### Required action 1
Print the part of the Shellie Wear profile starting at "Shellie Wear, PMHNP-BC: My" and ending at "a big hospital.".
### Required action 2
Answer these questions from the Shellie Wear profile:
(a) What credential follows Shellie Wear's name?
(b) In what year did her nursing career start?
(c) In which town and at which hospital did she first work?
### Required action 3
Sum up the Shellie Wear profile in two sentences.

[[ Passage to read, beginning ]]

Meet Shellie Wear, a Nurse Practitioner of Behavioral Health at Memorial Hospital!


Getting To Know Our Providers - Shellie Wear
Featured Speaker:
Shellie Wear, PMHNP-BC

Shellie Wear, PMHNP-BC is a Nurse Practitioner, Behavioral Health. 

Transcription:
Getting To Know Our Providers - Shellie Wear

Shellie Wear, PMHNP-BC: My name is Shellie Wear, Psychiatric Mental Health Nurse Practitioner. So my nursing career, started in 2006. Initially, I was working in Burlington at Great River on a tele floor and I was actually recently divorced and I had my kids and we came to Carthage and a spot came open at the hospital. So I applied here, closer to my children. It was a big transition from like a bigger hospital to a small hospital, but there's actually a lot to be learned in a small hospital because you do a lot of things for yourself that you don't in a big hospital.

[[ Passage to read, end ]]
[[ Given data, beginning ]]

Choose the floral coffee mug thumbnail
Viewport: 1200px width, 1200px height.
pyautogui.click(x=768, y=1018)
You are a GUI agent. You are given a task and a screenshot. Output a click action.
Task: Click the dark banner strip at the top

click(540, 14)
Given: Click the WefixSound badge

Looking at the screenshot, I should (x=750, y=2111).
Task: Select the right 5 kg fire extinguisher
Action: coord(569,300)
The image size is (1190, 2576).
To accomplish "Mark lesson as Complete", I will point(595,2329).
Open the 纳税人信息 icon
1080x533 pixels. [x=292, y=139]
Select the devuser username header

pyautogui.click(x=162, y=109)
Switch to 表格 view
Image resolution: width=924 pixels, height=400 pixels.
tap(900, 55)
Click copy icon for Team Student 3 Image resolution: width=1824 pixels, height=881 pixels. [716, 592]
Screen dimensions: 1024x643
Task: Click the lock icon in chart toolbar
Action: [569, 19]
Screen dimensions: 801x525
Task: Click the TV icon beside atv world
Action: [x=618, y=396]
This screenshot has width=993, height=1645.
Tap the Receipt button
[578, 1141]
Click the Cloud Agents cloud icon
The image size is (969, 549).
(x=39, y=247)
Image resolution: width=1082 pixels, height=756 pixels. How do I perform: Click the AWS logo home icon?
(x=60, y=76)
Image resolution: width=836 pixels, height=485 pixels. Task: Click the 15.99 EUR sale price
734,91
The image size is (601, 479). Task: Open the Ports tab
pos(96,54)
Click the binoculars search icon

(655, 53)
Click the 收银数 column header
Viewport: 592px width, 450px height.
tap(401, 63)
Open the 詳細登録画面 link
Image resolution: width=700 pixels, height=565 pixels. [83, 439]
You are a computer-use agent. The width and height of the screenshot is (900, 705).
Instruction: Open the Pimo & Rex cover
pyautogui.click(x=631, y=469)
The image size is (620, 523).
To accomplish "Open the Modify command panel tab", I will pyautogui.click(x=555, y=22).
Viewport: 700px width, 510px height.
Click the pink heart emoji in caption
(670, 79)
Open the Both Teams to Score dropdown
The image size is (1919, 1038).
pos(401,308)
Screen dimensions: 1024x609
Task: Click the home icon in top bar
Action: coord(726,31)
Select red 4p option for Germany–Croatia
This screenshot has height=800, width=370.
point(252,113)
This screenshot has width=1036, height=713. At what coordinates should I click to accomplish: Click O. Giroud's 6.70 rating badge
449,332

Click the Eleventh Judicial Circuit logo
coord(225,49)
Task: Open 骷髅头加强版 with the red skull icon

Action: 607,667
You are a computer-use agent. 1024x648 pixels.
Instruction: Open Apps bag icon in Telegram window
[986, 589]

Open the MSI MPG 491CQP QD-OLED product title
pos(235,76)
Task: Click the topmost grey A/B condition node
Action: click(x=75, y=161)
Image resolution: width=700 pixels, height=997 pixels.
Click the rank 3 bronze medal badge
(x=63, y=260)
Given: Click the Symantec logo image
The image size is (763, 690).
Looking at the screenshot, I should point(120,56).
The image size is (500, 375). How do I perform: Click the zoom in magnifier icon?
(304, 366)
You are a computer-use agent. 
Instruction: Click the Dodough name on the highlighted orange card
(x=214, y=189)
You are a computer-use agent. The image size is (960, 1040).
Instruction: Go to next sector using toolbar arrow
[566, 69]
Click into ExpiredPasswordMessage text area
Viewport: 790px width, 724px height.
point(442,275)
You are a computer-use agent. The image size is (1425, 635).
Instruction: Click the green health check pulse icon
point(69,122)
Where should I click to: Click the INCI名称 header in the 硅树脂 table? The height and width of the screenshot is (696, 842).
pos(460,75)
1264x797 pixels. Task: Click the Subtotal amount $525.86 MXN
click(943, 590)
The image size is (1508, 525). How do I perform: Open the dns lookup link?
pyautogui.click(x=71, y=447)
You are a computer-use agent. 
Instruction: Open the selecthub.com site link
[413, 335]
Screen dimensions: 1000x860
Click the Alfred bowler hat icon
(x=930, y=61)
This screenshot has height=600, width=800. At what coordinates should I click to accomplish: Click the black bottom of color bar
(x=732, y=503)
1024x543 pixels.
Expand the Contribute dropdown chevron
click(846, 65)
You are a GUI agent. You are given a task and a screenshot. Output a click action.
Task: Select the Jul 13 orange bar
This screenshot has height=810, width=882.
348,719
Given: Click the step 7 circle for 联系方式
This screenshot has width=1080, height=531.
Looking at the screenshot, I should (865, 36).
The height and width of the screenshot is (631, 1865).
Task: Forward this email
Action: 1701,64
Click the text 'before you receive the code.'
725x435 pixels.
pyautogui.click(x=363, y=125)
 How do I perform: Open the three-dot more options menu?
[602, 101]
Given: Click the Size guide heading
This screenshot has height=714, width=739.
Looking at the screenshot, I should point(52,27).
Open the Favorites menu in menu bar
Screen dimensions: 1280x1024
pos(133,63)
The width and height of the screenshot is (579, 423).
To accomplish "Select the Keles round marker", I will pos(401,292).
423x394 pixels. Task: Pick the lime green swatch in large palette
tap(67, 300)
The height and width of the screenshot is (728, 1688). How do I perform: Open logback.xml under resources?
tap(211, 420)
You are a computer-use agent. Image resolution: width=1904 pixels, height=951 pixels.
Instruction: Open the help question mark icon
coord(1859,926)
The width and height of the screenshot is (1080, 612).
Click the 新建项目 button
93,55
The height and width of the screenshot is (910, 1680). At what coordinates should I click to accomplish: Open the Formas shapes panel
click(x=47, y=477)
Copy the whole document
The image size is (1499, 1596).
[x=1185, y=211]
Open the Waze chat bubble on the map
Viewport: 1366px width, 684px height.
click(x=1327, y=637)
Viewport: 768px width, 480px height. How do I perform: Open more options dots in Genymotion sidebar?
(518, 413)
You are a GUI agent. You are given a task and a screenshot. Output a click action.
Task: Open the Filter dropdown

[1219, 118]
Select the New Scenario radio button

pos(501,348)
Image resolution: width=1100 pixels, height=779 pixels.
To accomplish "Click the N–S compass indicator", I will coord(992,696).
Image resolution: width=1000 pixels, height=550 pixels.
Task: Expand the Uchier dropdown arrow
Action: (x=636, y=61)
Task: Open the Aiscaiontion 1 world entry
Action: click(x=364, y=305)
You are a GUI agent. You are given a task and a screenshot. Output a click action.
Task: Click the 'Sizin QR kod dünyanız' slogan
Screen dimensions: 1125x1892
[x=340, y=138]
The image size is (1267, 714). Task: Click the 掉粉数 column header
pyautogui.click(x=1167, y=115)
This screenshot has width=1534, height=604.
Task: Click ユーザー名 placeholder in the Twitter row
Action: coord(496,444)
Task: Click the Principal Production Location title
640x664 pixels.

[[ Given data, end ]]

### Exercise result 1
Shellie Wear, PMHNP-BC: My name is Shellie Wear, Psychiatric Mental Health Nurse Practitioner. So my nursing career, started in 2006. Initially, I was working in Burlington at Great River on a tele floor and I was actually recently divorced and I had my kids and we came to Carthage and a spot came open at the hospital. So I applied here, closer to my children. It was a big transition from like a bigger hospital to a small hospital, but there's actually a lot to be learned in a small hospital because you do a lot of things for yourself that you don't in a big hospital.

### Exercise result 2
(a) PMHNP-BC
(b) 2006
(c) Burlington, at Great River

### Exercise result 3
Shellie Wear, PMHNP-BC, is a psychiatric mental health nurse practitioner at Memorial Hospital whose nursing career began in 2006 on a tele floor at Great River in Burlington. After her divorce she moved with her children to Carthage and took an opening at the smaller hospital there, where she found a lot to learn because staff do many things for themselves.